I’m a tree hugger so this tree was the jewel in the crown of the Oasahiko Shrine. Its immense size, sprawling canopy of branches, and wide spreading leaves quite overshadowed the Shrine. Its dried, gnarled, wrinkled, trunk, with peeling bark, divulged its age and its character. But fresh green leaves at its tips showed it is still growing and alive. This is its pride, it will live forever, unless struck down by human hand or God’s.
The longevity of the old camphor at Oasahiko is, like the other ancients in other shrines, possible because of the Shinto belief that natural objects like trees, boulders, house sacred spirits and deities known as kami. The first shrines were reportedly sacred groves or forests where kami were detected, and today shrines are harboured and protected in heavily wooded areas. Such trees like the camphor at Oasahiko are considered to have now assumed their own divine identity. No longer the mere house of a kami, they have become the kami itself. People who wish to obtain similar longevity (or who knows, immortality) supposedly pray and touch its bark. To destroy such a tree is to be eternally cursed.
It is believed two kami now reign at Oasahiko Shrine. If they are in the old camphor, hopefully the tree is happy about it. The first kami once came to Awa, the old Tokushima, looking for land to cultivate hemp. This resulted in the area producing linen cloth, which became the mainstay economy of the region. Oasahiko Shrine was dedicated to worship him as a kami. The origins of the other kami are not so earthly. He came from Heaven to guide to earth the Imperial Family, and the founders of the human race.
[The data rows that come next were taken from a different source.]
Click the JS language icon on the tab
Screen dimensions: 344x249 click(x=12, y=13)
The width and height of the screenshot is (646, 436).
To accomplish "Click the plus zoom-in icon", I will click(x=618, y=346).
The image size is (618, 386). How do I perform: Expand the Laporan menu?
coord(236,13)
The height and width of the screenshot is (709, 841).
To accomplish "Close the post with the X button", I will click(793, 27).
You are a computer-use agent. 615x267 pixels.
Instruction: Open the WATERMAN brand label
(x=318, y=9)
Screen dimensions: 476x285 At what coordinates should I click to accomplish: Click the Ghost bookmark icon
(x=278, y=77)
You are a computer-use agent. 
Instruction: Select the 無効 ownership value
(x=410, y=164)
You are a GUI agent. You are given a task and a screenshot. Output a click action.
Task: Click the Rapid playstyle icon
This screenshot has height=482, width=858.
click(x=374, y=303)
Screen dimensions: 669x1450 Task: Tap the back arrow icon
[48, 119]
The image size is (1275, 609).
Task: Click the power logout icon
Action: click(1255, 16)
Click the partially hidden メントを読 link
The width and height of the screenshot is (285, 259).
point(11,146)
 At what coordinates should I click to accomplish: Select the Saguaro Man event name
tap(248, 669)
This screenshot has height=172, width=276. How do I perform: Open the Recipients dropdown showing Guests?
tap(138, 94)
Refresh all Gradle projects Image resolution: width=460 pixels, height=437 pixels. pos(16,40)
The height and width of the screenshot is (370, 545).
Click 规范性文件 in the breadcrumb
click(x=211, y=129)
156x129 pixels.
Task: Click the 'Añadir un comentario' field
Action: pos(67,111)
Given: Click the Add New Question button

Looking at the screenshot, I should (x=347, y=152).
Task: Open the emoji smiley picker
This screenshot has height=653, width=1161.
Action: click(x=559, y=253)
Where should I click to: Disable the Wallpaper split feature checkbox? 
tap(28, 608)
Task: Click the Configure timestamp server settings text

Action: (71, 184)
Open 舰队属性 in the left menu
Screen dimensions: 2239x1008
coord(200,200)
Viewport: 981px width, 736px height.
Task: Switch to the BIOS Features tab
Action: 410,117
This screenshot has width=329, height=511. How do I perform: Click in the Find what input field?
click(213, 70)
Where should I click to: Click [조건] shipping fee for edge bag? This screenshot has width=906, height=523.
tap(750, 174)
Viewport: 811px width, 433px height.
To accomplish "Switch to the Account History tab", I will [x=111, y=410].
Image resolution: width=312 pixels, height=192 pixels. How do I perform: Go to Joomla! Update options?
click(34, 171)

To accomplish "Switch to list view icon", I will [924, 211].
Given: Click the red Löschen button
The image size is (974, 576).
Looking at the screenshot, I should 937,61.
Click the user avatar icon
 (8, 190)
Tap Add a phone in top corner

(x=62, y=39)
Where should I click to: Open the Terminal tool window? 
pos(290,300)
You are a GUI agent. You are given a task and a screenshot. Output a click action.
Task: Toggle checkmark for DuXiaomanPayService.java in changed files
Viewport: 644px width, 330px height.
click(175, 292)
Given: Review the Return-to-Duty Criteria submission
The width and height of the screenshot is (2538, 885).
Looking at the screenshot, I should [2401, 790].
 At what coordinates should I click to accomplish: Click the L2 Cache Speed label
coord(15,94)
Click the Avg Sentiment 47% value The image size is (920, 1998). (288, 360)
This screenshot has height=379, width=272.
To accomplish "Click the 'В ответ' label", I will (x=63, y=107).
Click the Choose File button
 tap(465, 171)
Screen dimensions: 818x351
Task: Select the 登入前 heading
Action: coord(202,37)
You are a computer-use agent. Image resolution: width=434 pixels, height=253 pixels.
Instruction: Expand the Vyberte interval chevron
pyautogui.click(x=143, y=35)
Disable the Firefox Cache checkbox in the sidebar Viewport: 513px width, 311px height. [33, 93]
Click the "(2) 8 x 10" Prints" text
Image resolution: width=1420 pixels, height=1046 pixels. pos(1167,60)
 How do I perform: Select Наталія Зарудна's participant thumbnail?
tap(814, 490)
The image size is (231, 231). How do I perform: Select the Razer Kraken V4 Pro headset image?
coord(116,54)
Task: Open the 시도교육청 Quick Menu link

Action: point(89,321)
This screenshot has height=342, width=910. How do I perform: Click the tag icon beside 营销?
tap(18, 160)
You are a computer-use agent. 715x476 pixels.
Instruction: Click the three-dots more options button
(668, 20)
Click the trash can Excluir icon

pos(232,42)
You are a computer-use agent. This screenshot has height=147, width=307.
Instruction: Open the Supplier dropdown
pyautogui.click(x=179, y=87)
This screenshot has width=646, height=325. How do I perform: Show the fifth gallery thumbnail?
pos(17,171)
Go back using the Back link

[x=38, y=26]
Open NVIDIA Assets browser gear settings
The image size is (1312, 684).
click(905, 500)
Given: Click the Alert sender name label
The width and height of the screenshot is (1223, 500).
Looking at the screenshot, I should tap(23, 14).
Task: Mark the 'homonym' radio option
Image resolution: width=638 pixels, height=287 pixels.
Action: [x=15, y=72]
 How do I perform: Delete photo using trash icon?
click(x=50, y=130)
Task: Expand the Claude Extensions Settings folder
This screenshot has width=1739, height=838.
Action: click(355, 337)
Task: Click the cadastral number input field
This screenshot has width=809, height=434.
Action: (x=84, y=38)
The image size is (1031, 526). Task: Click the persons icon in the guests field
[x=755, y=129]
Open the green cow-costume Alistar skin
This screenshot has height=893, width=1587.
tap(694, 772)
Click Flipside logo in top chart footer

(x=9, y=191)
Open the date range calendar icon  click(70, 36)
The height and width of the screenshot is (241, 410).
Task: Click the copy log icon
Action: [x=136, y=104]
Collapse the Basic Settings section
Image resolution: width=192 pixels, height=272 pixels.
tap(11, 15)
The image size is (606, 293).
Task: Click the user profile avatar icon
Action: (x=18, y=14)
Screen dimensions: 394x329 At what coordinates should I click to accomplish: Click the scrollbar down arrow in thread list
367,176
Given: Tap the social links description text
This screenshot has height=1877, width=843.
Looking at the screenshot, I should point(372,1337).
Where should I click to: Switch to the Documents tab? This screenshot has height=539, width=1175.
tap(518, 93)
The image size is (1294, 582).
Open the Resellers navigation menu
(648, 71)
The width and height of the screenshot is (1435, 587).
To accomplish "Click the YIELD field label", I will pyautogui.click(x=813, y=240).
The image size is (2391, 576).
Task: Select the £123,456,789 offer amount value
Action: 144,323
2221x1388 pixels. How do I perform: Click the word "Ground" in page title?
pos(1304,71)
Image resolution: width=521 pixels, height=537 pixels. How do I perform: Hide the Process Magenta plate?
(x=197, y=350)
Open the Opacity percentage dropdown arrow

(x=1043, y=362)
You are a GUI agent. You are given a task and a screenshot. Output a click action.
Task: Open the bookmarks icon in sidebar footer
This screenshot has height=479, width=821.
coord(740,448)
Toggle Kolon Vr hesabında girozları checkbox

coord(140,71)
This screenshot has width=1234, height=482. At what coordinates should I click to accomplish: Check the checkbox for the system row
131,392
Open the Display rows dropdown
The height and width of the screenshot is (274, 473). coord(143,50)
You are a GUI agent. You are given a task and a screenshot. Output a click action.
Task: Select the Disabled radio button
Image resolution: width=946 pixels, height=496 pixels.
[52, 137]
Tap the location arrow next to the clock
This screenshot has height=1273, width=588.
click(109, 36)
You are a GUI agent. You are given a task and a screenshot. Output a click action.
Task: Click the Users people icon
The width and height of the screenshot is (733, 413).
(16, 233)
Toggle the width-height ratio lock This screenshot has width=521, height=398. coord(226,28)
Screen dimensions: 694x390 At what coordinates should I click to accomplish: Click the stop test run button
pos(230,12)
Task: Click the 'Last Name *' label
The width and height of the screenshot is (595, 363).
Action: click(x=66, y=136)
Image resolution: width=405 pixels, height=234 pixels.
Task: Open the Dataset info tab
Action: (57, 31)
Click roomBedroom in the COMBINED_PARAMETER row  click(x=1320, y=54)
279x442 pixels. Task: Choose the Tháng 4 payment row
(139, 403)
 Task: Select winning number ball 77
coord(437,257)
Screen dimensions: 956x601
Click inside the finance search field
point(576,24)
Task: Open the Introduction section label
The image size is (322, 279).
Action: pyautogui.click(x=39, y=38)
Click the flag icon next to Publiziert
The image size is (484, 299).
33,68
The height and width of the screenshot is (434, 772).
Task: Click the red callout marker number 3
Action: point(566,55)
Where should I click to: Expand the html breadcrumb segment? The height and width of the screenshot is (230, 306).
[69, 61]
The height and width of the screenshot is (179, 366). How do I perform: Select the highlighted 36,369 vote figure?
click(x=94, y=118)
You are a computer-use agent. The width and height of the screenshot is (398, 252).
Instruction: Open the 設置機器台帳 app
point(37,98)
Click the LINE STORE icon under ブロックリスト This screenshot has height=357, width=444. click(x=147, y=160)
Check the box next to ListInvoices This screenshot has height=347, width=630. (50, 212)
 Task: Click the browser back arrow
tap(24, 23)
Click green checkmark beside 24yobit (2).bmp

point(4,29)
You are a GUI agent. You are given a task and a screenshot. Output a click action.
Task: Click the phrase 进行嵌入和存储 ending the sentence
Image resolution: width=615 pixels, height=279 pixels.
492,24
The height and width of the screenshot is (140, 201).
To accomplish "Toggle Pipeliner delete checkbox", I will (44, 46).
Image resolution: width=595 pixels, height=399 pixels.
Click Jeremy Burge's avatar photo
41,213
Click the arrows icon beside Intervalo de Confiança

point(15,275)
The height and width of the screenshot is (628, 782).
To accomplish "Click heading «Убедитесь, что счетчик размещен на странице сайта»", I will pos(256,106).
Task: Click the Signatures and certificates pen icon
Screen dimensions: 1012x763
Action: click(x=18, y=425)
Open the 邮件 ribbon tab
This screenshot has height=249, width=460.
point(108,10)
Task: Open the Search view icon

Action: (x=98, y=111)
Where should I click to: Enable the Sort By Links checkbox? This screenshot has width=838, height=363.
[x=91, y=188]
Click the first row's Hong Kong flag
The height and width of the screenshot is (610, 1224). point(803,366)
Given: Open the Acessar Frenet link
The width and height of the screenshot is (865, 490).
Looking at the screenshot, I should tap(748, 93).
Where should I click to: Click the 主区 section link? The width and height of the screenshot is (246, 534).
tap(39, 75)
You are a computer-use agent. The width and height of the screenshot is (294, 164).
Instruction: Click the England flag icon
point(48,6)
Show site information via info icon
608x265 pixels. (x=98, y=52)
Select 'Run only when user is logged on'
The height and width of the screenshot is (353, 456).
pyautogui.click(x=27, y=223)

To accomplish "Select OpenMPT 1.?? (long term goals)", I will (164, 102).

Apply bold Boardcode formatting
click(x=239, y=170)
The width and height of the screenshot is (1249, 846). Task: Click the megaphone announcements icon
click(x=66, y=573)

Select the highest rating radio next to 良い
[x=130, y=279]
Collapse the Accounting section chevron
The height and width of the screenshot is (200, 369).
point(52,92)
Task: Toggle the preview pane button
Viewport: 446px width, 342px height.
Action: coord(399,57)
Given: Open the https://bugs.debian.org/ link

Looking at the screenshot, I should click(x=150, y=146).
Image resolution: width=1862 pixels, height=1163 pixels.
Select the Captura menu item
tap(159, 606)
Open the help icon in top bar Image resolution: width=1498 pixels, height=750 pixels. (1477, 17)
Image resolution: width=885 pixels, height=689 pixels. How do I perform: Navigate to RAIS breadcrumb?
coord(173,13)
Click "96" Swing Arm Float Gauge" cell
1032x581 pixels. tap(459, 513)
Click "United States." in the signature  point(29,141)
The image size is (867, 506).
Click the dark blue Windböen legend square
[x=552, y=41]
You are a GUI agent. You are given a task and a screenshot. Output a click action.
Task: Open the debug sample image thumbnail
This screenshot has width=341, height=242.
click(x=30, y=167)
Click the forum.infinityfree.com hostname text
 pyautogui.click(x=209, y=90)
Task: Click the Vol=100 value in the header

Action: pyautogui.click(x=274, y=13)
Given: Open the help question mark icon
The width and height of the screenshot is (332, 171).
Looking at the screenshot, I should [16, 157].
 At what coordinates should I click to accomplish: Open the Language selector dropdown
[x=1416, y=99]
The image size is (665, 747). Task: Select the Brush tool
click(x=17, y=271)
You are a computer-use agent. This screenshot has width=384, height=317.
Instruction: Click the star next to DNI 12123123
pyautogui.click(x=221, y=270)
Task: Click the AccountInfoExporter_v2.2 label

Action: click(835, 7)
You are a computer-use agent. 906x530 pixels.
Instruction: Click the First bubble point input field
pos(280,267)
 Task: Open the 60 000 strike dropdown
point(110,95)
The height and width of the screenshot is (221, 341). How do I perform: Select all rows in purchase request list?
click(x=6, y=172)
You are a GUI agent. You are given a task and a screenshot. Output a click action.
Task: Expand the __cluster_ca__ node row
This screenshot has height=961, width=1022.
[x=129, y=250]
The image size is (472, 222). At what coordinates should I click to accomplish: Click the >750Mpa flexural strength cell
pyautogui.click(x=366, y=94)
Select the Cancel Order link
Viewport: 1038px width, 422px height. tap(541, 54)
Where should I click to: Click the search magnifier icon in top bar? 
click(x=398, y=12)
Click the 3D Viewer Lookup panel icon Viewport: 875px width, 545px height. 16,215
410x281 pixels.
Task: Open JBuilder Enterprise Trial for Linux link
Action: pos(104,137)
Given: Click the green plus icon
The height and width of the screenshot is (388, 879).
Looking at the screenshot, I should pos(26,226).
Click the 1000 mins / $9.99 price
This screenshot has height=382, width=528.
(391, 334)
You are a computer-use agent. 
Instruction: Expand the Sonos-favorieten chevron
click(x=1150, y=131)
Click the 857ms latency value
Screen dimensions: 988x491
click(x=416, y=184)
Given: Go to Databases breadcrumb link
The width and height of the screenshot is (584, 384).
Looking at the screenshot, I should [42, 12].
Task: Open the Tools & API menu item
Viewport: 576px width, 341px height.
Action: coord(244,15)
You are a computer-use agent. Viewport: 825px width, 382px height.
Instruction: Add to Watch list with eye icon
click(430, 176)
The first documentation of the shrine was in 927. I wonder what the tree has seen or felt over the eons of its existence. I walked through a 15 meter tall vermillion tori gate to reach the tree and Shrine, as walking through the Tori can grant protection from evil and traffic accidents. The Shrine is not as popular as it used to be, and if not renovated, maybe one day it will fall into disuse and disintegration. But the camphor tree will remain, as long as old trees are honoured and worshipped as integral parts of Japan’s religion, culture, and heritage. This respect and veneration for trees is something that can click with other religions and cultures. As the American Joyce Kilmer wrote “Poems are made by fools like me, But only God could make a tree.”
Hopefully helpful
1. Get there on JR train from Tokushima to Bando. Follow the Henro signs to Ryozenji Temple One. At Ryozenji main entrance, just slip to the left road, and keep walking.
2. There is a German House next to Oasahiko Shrine, which has a museum dedicated to the German prisoners of the first World War who were taken care of by the Japanese. It has the distinction of being the first place in all Asia where Beethoven’s Ninth was performed in 1918 by the residents of the so-called prison and the community.